Page excerpt Block Start

Purpose of the Study:

  • * To propose and evaluate Multi-Signals Emotion Recognition (MSER) and its attention-based variant (MSER-Att) for enhanced physiology-based emotion recognition.
  • * To address the gap in applying VGG networks and Ranger optimizers for multi-signal emotion recognition.

Main Methods:

  • * Development of MSER and MSER-Att models utilizing VGG network architecture and Ranger optimizer.
  • * Integration of an attention mechanism within MSER-Att to refine feature extraction.
  • * Creation of a novel dataset by combining four physiological signals from the WESAD dataset for training and validation.
  • * Optimization of the training process using Ranger with early stopping and tenfold cross-validation.

Main Results:

  • * MSER-Att achieved a high accuracy of 95.41% and an F1 score of 98.54%.

Page excerpt Block End
Supplied information Block Start

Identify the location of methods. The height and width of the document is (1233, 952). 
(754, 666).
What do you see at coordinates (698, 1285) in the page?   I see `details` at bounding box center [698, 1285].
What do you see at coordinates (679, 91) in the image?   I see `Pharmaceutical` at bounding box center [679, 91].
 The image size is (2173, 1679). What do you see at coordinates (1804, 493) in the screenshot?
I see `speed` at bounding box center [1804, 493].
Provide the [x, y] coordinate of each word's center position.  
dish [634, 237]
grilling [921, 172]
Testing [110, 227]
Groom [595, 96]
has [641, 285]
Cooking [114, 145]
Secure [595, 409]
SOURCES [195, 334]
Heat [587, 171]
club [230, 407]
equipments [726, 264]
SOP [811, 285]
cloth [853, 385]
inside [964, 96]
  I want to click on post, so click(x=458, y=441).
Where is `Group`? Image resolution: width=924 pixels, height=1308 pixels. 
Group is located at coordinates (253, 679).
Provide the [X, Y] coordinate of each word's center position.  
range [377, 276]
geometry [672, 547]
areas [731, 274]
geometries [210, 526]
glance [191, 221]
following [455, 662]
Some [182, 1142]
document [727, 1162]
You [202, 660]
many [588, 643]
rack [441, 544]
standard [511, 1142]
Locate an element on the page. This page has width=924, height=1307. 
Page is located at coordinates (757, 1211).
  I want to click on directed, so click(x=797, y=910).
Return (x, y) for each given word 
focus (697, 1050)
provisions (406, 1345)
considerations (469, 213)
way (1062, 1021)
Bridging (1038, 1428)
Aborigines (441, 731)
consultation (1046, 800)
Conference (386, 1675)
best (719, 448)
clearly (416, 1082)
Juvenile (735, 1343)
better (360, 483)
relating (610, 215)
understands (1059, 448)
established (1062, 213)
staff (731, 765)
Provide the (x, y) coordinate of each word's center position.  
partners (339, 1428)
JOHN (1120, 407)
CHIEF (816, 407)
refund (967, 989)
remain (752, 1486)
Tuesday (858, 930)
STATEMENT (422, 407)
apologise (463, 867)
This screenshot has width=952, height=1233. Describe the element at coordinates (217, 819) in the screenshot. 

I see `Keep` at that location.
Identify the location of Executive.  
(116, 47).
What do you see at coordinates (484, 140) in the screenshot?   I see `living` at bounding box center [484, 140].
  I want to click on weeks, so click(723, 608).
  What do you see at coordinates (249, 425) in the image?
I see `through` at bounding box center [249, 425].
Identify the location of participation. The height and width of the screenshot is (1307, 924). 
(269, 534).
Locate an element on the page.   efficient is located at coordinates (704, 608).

Supplied information Block End

- Questions -
1 > In the emotion recognition study summary, which dataset provided the four physiological signals used to build the new dataset?
2 > Extend the emotion recognition study summary, picking up after its last line.

- Exercise results -
1 > The WESAD dataset.

2 >
  • * Individual emotion classifications demonstrated Precision (PPV) and True Positive Rate (TPR) exceeding 96%, with some reaching 100%.
  • * The proposed methods outperformed existing emotion recognition techniques.

Conclusions:

  • * Combining diverse physiological signals with attention mechanisms and VGG networks significantly enhances multi-signal emotion recognition systems.
  • * The MSER-Att model offers a robust and accurate approach for objective emotion state identification.